*** Opening of GIVEN RECORDS ***
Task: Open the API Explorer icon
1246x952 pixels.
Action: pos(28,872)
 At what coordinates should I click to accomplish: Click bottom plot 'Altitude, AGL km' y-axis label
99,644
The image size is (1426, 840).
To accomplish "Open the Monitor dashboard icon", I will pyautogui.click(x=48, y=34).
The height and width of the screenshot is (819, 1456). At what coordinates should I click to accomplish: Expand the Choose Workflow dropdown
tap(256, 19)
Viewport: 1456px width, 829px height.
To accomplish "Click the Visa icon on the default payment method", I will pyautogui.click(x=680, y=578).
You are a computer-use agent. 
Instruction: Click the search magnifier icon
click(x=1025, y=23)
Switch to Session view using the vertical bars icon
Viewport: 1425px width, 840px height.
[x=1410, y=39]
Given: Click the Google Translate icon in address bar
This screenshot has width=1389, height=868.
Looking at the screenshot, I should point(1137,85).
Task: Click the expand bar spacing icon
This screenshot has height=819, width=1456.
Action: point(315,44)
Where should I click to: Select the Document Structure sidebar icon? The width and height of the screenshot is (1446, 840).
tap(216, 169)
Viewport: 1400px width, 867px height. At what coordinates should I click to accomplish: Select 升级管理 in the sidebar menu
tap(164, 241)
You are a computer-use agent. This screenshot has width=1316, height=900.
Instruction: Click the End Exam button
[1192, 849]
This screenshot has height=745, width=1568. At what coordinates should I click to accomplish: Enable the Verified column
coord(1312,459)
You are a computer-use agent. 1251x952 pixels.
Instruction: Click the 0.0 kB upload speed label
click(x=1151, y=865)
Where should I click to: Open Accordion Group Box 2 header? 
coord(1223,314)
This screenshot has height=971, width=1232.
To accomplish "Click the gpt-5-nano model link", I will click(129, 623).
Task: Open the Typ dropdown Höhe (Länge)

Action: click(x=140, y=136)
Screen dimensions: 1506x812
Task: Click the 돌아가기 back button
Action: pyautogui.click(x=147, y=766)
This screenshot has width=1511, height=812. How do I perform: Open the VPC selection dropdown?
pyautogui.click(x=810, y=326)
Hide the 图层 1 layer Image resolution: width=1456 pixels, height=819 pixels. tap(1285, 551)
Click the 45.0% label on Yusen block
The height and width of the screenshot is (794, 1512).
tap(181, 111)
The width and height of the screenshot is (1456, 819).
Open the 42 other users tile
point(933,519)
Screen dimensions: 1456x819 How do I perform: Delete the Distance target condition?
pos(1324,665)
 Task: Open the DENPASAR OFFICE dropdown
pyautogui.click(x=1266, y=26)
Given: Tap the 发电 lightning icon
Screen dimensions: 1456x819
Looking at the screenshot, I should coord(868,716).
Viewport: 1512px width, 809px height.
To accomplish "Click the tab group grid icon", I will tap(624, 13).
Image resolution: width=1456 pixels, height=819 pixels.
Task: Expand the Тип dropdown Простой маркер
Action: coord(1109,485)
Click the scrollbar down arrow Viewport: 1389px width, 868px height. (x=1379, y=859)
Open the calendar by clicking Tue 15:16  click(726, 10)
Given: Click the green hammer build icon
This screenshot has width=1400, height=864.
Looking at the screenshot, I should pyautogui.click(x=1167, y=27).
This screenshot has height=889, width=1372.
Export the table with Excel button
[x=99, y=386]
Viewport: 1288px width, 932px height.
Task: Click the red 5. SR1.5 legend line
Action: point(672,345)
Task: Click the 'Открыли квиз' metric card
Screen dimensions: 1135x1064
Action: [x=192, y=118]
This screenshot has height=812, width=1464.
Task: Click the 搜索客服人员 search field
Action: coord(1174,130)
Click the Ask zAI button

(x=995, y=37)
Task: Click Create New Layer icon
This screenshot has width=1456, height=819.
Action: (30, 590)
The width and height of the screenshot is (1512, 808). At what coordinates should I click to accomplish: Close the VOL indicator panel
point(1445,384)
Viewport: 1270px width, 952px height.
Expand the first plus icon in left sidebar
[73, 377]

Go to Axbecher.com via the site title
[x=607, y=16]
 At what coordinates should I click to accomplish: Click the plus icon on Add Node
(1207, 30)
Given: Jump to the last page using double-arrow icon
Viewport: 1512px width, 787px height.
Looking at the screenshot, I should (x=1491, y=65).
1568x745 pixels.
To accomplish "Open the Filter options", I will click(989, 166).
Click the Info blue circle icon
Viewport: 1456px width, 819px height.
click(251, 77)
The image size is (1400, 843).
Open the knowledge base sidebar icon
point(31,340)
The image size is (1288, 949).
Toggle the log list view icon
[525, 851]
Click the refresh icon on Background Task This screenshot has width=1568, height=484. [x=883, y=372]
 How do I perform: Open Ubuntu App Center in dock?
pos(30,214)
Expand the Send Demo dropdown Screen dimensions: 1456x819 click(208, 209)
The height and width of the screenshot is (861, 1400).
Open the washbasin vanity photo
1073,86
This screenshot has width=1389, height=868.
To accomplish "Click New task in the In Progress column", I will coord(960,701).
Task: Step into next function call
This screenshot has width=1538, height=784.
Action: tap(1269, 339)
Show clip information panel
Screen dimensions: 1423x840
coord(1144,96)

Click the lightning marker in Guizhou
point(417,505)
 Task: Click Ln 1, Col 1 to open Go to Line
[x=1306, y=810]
*** Close of GIVEN RECORDS ***
PROBLEM » Each line of the material must be restated exactly.

WRITTEN ANSWER »
Task: Open the API Explorer icon
1246x952 pixels.
Action: pos(28,872)
 At what coordinates should I click to accomplish: Click bottom plot 'Altitude, AGL km' y-axis label
99,644
The image size is (1426, 840).
To accomplish "Open the Monitor dashboard icon", I will pyautogui.click(x=48, y=34).
The height and width of the screenshot is (819, 1456). At what coordinates should I click to accomplish: Expand the Choose Workflow dropdown
tap(256, 19)
Viewport: 1456px width, 829px height.
To accomplish "Click the Visa icon on the default payment method", I will pyautogui.click(x=680, y=578).
You are a computer-use agent. 
Instruction: Click the search magnifier icon
click(x=1025, y=23)
Switch to Session view using the vertical bars icon
Viewport: 1425px width, 840px height.
[x=1410, y=39]
Given: Click the Google Translate icon in address bar
This screenshot has width=1389, height=868.
Looking at the screenshot, I should point(1137,85).
Task: Click the expand bar spacing icon
This screenshot has height=819, width=1456.
Action: point(315,44)
Where should I click to: Select the Document Structure sidebar icon? The width and height of the screenshot is (1446, 840).
tap(216, 169)
Viewport: 1400px width, 867px height. At what coordinates should I click to accomplish: Select 升级管理 in the sidebar menu
tap(164, 241)
You are a computer-use agent. This screenshot has width=1316, height=900.
Instruction: Click the End Exam button
[1192, 849]
This screenshot has height=745, width=1568. At what coordinates should I click to accomplish: Enable the Verified column
coord(1312,459)
You are a computer-use agent. 1251x952 pixels.
Instruction: Click the 0.0 kB upload speed label
click(x=1151, y=865)
Where should I click to: Open Accordion Group Box 2 header? 
coord(1223,314)
This screenshot has height=971, width=1232.
To accomplish "Click the gpt-5-nano model link", I will click(129, 623).
Task: Open the Typ dropdown Höhe (Länge)

Action: click(x=140, y=136)
Screen dimensions: 1506x812
Task: Click the 돌아가기 back button
Action: pyautogui.click(x=147, y=766)
This screenshot has width=1511, height=812. How do I perform: Open the VPC selection dropdown?
pyautogui.click(x=810, y=326)
Hide the 图层 1 layer Image resolution: width=1456 pixels, height=819 pixels. tap(1285, 551)
Click the 45.0% label on Yusen block
The height and width of the screenshot is (794, 1512).
tap(181, 111)
The width and height of the screenshot is (1456, 819).
Open the 42 other users tile
point(933,519)
Screen dimensions: 1456x819 How do I perform: Delete the Distance target condition?
pos(1324,665)
 Task: Open the DENPASAR OFFICE dropdown
pyautogui.click(x=1266, y=26)
Given: Tap the 发电 lightning icon
Screen dimensions: 1456x819
Looking at the screenshot, I should coord(868,716).
Viewport: 1512px width, 809px height.
To accomplish "Click the tab group grid icon", I will tap(624, 13).
Image resolution: width=1456 pixels, height=819 pixels.
Task: Expand the Тип dropdown Простой маркер
Action: coord(1109,485)
Click the scrollbar down arrow Viewport: 1389px width, 868px height. (x=1379, y=859)
Open the calendar by clicking Tue 15:16  click(726, 10)
Given: Click the green hammer build icon
This screenshot has width=1400, height=864.
Looking at the screenshot, I should pyautogui.click(x=1167, y=27).
This screenshot has height=889, width=1372.
Export the table with Excel button
[x=99, y=386]
Viewport: 1288px width, 932px height.
Task: Click the red 5. SR1.5 legend line
Action: point(672,345)
Task: Click the 'Открыли квиз' metric card
Screen dimensions: 1135x1064
Action: [x=192, y=118]
This screenshot has height=812, width=1464.
Task: Click the 搜索客服人员 search field
Action: coord(1174,130)
Click the Ask zAI button

(x=995, y=37)
Task: Click Create New Layer icon
This screenshot has width=1456, height=819.
Action: (30, 590)
The width and height of the screenshot is (1512, 808). At what coordinates should I click to accomplish: Close the VOL indicator panel
point(1445,384)
Viewport: 1270px width, 952px height.
Expand the first plus icon in left sidebar
[73, 377]

Go to Axbecher.com via the site title
[x=607, y=16]
 At what coordinates should I click to accomplish: Click the plus icon on Add Node
(1207, 30)
Given: Jump to the last page using double-arrow icon
Viewport: 1512px width, 787px height.
Looking at the screenshot, I should (x=1491, y=65).
1568x745 pixels.
To accomplish "Open the Filter options", I will click(989, 166).
Click the Info blue circle icon
Viewport: 1456px width, 819px height.
click(251, 77)
The image size is (1400, 843).
Open the knowledge base sidebar icon
point(31,340)
The image size is (1288, 949).
Toggle the log list view icon
[525, 851]
Click the refresh icon on Background Task This screenshot has width=1568, height=484. [x=883, y=372]
 How do I perform: Open Ubuntu App Center in dock?
pos(30,214)
Expand the Send Demo dropdown Screen dimensions: 1456x819 click(208, 209)
The height and width of the screenshot is (861, 1400).
Open the washbasin vanity photo
1073,86
This screenshot has width=1389, height=868.
To accomplish "Click New task in the In Progress column", I will coord(960,701).
Task: Step into next function call
This screenshot has width=1538, height=784.
Action: tap(1269, 339)
Show clip information panel
Screen dimensions: 1423x840
coord(1144,96)

Click the lightning marker in Guizhou
point(417,505)
 Task: Click Ln 1, Col 1 to open Go to Line
[x=1306, y=810]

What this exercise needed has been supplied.